Photo by Sear Greyson on Unsplash
The Objective
The application has to let a user upload multiple PDFs together. And on each of those PDFs, an Optical Character Recognition (OCR) operation needs to be run to glean photos and some information.
Restrictions
- The application is deployed on-premise, on a machine that is restricted from connecting to the internet while the software functions.

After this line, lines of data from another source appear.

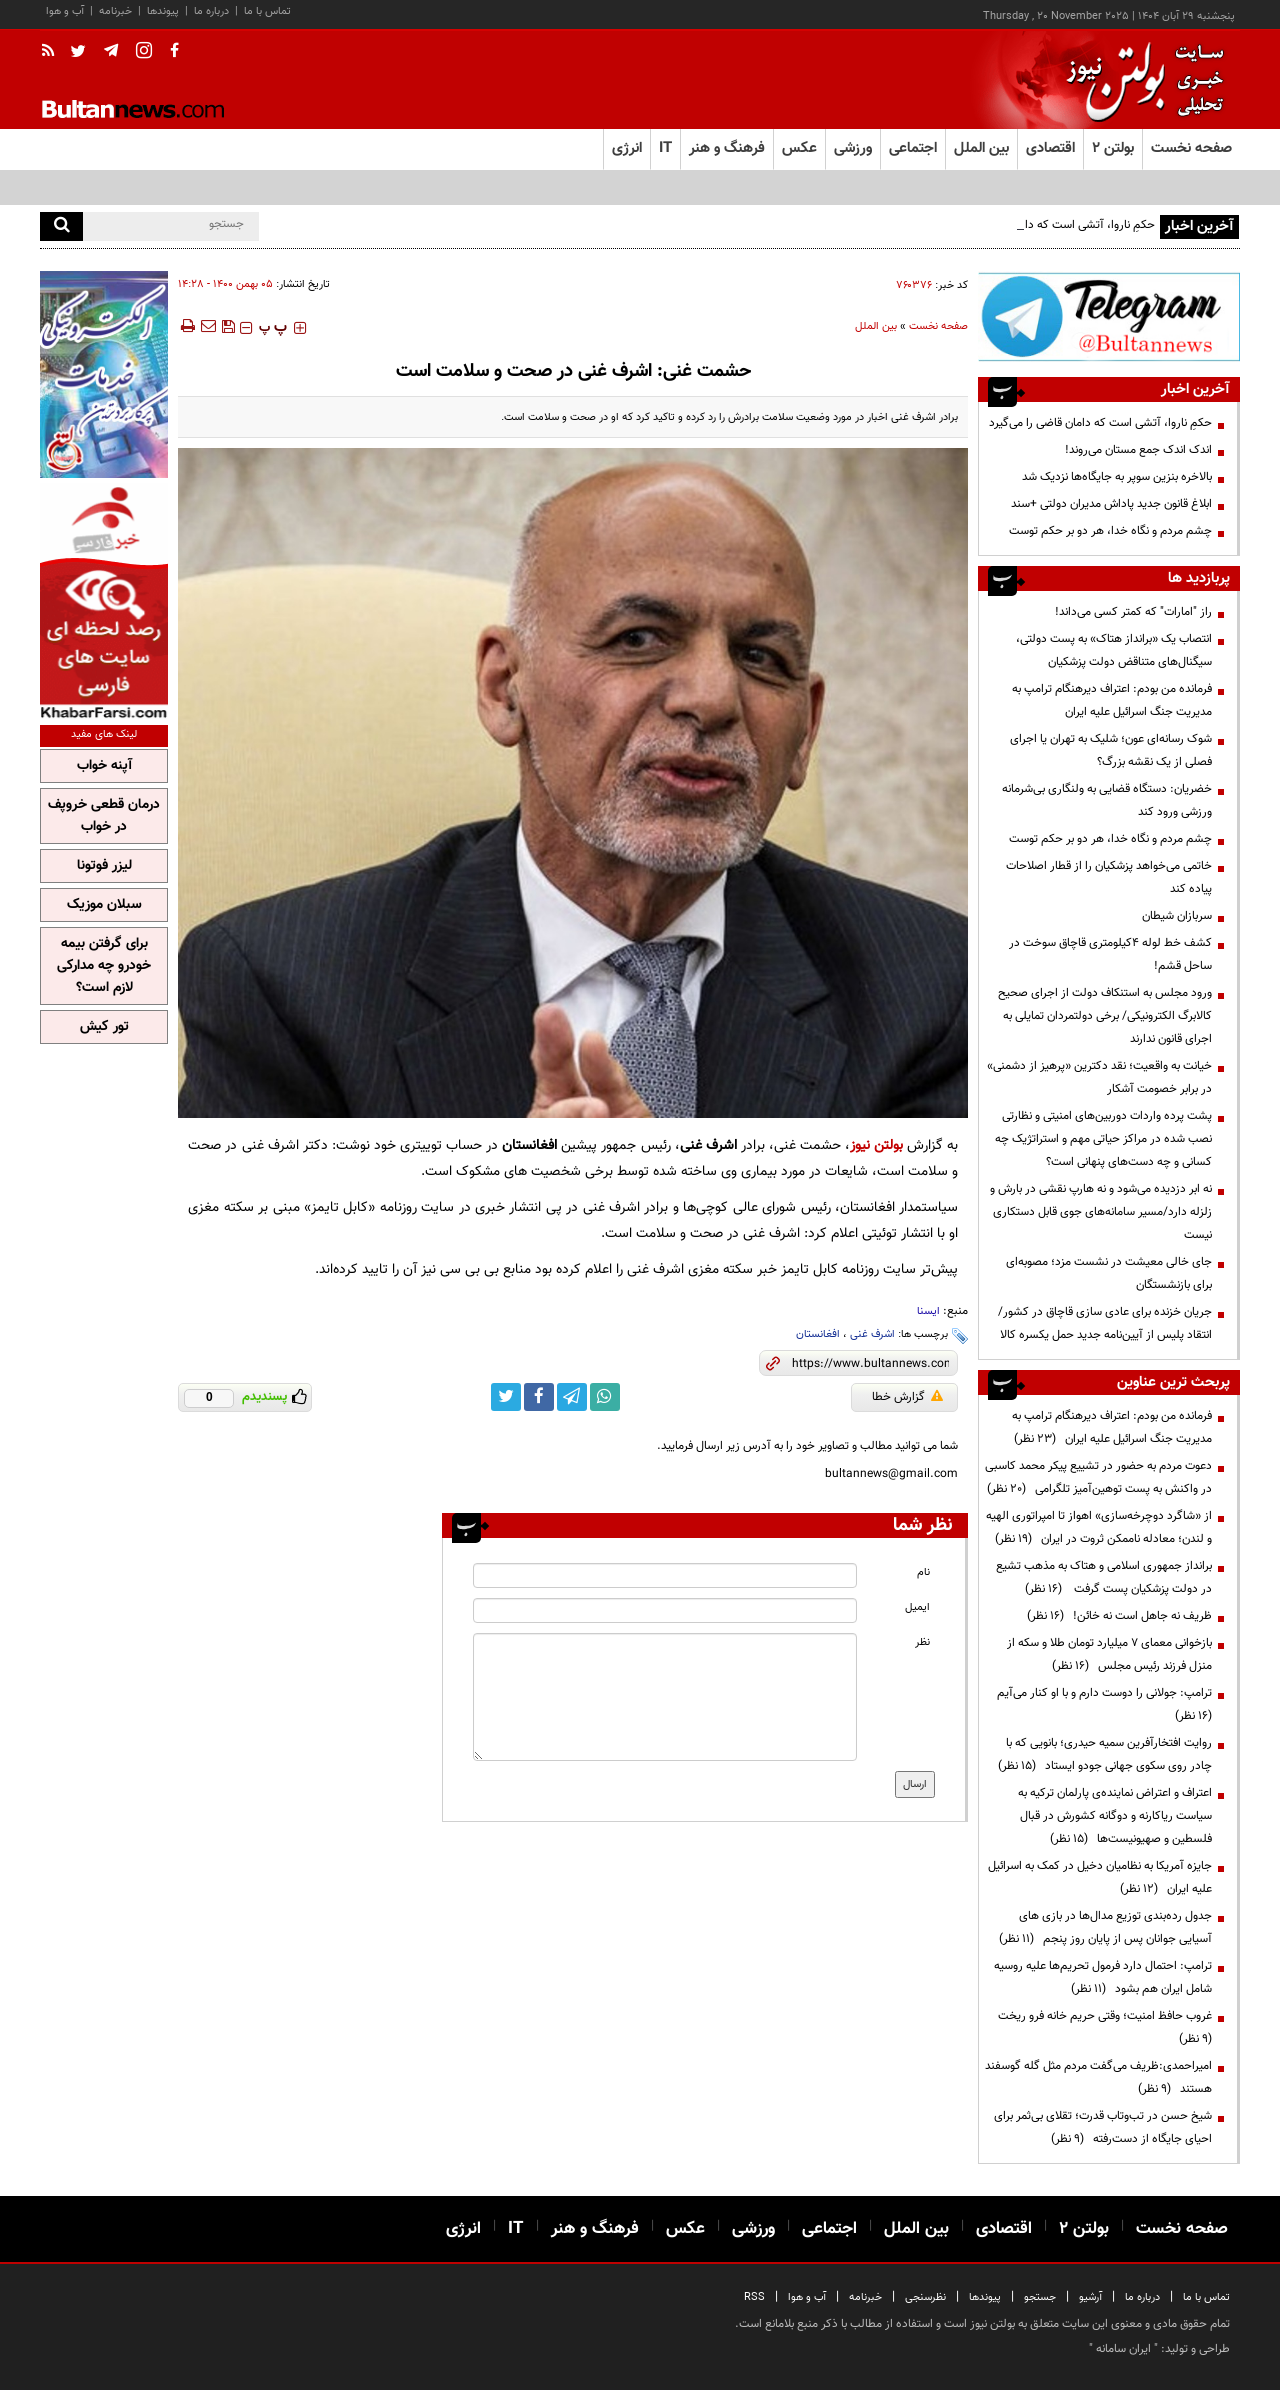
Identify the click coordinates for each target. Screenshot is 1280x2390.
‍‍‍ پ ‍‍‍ (273, 328)
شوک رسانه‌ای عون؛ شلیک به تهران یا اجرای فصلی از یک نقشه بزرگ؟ (1111, 750)
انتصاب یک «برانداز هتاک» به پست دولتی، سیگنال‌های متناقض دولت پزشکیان (1114, 650)
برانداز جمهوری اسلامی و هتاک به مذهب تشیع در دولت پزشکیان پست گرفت (1104, 1577)
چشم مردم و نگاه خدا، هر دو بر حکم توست (1110, 531)
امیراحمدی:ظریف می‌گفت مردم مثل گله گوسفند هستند (1098, 2077)
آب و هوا (65, 11)
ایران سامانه (1123, 2349)
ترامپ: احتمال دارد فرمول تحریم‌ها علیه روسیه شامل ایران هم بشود (1103, 1977)
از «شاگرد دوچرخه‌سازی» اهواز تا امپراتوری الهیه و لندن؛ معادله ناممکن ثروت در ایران (1099, 1527)
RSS (754, 2297)
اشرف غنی (872, 1334)
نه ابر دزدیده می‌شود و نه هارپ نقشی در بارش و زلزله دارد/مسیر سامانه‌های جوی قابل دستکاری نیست (1101, 1212)
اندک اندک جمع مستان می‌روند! (1138, 450)
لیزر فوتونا (104, 866)
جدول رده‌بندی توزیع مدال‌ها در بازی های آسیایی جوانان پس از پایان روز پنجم (1105, 1927)
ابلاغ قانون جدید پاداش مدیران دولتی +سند (1111, 504)
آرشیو (1090, 2297)
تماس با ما (267, 11)
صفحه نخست (1191, 148)
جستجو (1040, 2297)
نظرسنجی (925, 2297)
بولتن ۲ (1113, 148)
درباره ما (211, 11)
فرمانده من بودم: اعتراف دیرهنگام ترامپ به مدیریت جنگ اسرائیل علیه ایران (1112, 700)
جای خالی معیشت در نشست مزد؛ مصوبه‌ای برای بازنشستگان (1109, 1273)
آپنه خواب (104, 766)
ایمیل (917, 1607)
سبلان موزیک (104, 905)
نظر (922, 1642)
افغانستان (818, 1334)
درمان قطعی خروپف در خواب (104, 816)
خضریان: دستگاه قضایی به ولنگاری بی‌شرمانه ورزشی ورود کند (1107, 800)
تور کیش (104, 1027)
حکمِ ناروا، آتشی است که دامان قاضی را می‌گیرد (1100, 423)
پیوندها (163, 11)
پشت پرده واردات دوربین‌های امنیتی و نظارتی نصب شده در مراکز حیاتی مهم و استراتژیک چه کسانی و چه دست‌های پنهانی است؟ (1103, 1139)
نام (923, 1572)
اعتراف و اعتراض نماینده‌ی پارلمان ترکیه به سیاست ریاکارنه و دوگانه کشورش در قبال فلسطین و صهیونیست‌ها (1115, 1816)
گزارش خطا (907, 1397)
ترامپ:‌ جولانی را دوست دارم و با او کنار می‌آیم (1101, 1704)
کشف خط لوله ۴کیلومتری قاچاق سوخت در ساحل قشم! (1110, 954)
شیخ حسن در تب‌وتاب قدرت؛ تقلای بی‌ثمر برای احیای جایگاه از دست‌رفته (1103, 2127)
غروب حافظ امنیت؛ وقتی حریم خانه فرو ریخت (1102, 2027)
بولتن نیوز (876, 1145)
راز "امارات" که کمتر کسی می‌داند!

- The machine is limited to 4 CPU cores.
Tesseract and the catch
We decided to use Tesseract to help us out with the OCR. Our server application was written in Spring (Java), from which a wrapper (Tess4j) would invoke the tesseract-ocr
engine.
Our original plan was to let tesseract-ocr
manage its own multithreading to get a PDF OCRed as quickly as possible, and then move on to the next one in the queue of uploaded PDFs. But tesseract-ocr in multithread mode was significantly slower than in single-thread mode at the time this application was being made.

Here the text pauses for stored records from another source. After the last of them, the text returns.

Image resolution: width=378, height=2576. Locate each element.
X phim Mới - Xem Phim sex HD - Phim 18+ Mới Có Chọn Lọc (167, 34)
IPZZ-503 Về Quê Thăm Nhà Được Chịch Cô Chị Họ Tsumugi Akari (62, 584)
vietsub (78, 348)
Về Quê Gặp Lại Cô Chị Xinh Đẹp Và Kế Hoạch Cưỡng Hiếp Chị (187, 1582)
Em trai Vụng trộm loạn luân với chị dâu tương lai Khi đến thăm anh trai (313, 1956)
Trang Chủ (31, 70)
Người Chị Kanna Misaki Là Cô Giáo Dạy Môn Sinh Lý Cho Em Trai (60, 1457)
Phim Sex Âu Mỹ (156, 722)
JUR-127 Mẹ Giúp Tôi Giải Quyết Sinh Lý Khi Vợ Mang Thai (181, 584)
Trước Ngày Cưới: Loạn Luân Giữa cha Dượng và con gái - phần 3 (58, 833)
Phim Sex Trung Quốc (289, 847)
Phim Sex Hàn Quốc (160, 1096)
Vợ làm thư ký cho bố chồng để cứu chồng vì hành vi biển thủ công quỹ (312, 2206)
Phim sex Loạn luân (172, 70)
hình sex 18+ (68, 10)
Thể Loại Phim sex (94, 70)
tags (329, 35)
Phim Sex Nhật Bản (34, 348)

So we forced each spawned process of tesseract-ocr
to use one thread only by setting OMP_THREAD_LIMIT=1
in the environment. But now, it would be great if we could launch 4 of those processes together to get through the PDFs faster.
Quartz the Scheduler
Quartz allows us to create jobs and then run those jobs concurrently if needed. So, every time a PDF was successfully uploaded synchronously at the request of the user, we scheduled a job for it. This asynchronous job would actually invoke the tesseract-ocr
. When done with a PDF, the job updates a record on our database so that the user can learn about the OCR completion.
We told Quartz to keep it to 4 concurrent jobs at maximum. And this combination of single-threaded Tesseract and a multi-threaded Quartz, was the sweet spot for our application.